Work instruction: Repeat the records below word for word, starting at the beginning of the records and ending with the line that contains "y-tick-label: −4,00% is", both ends included.
(Task inputs)
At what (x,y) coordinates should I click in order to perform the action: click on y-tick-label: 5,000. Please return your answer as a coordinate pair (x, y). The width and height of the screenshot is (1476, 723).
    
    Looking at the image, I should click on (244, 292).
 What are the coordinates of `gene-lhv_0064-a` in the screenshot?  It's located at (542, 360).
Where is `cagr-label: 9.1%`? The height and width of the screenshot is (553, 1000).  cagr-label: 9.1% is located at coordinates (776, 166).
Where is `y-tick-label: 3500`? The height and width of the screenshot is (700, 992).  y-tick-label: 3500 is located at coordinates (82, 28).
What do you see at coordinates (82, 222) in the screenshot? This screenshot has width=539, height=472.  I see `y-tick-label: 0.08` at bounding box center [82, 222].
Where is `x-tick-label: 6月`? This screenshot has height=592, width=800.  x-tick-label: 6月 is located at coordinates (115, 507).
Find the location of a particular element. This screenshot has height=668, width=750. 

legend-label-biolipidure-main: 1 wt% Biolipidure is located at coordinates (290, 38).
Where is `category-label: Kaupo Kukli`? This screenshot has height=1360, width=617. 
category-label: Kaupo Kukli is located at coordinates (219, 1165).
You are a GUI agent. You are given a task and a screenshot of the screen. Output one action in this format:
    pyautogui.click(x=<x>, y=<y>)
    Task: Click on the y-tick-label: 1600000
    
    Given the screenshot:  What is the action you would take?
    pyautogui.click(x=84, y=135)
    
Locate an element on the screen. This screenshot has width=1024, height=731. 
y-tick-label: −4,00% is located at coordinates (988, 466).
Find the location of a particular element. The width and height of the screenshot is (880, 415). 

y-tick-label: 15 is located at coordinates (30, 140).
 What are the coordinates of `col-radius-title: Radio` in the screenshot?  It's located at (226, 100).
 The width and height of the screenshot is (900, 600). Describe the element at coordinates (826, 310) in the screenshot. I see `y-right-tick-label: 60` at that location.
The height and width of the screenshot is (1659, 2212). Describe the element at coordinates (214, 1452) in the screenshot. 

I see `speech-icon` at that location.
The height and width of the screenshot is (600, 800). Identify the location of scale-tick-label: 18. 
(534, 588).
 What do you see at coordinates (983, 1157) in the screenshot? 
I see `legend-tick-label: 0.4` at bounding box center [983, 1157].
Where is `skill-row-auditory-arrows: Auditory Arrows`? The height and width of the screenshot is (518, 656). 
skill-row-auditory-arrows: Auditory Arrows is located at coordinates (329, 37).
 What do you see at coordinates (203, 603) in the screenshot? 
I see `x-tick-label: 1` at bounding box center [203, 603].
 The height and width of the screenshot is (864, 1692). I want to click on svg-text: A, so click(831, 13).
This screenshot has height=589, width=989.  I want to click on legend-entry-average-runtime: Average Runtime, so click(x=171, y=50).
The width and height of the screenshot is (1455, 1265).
(End Task inputs)
Output of the task:
At what (x,y) coordinates should I click in order to perform the action: click on y-tick-label: 5,000. Please return your answer as a coordinate pair (x, y). The width and height of the screenshot is (1476, 723).
    
    Looking at the image, I should click on (244, 292).
 What are the coordinates of `gene-lhv_0064-a` in the screenshot?  It's located at (542, 360).
Where is `cagr-label: 9.1%`? The height and width of the screenshot is (553, 1000).  cagr-label: 9.1% is located at coordinates (776, 166).
Where is `y-tick-label: 3500`? The height and width of the screenshot is (700, 992).  y-tick-label: 3500 is located at coordinates (82, 28).
What do you see at coordinates (82, 222) in the screenshot? This screenshot has width=539, height=472.  I see `y-tick-label: 0.08` at bounding box center [82, 222].
Where is `x-tick-label: 6月`? This screenshot has height=592, width=800.  x-tick-label: 6月 is located at coordinates (115, 507).
Find the location of a particular element. This screenshot has height=668, width=750. 

legend-label-biolipidure-main: 1 wt% Biolipidure is located at coordinates (290, 38).
Where is `category-label: Kaupo Kukli`? This screenshot has height=1360, width=617. 
category-label: Kaupo Kukli is located at coordinates (219, 1165).
You are a GUI agent. You are given a task and a screenshot of the screen. Output one action in this format:
    pyautogui.click(x=<x>, y=<y>)
    Task: Click on the y-tick-label: 1600000
    
    Given the screenshot:  What is the action you would take?
    pyautogui.click(x=84, y=135)
    
Locate an element on the screen. This screenshot has width=1024, height=731. 
y-tick-label: −4,00% is located at coordinates (988, 466).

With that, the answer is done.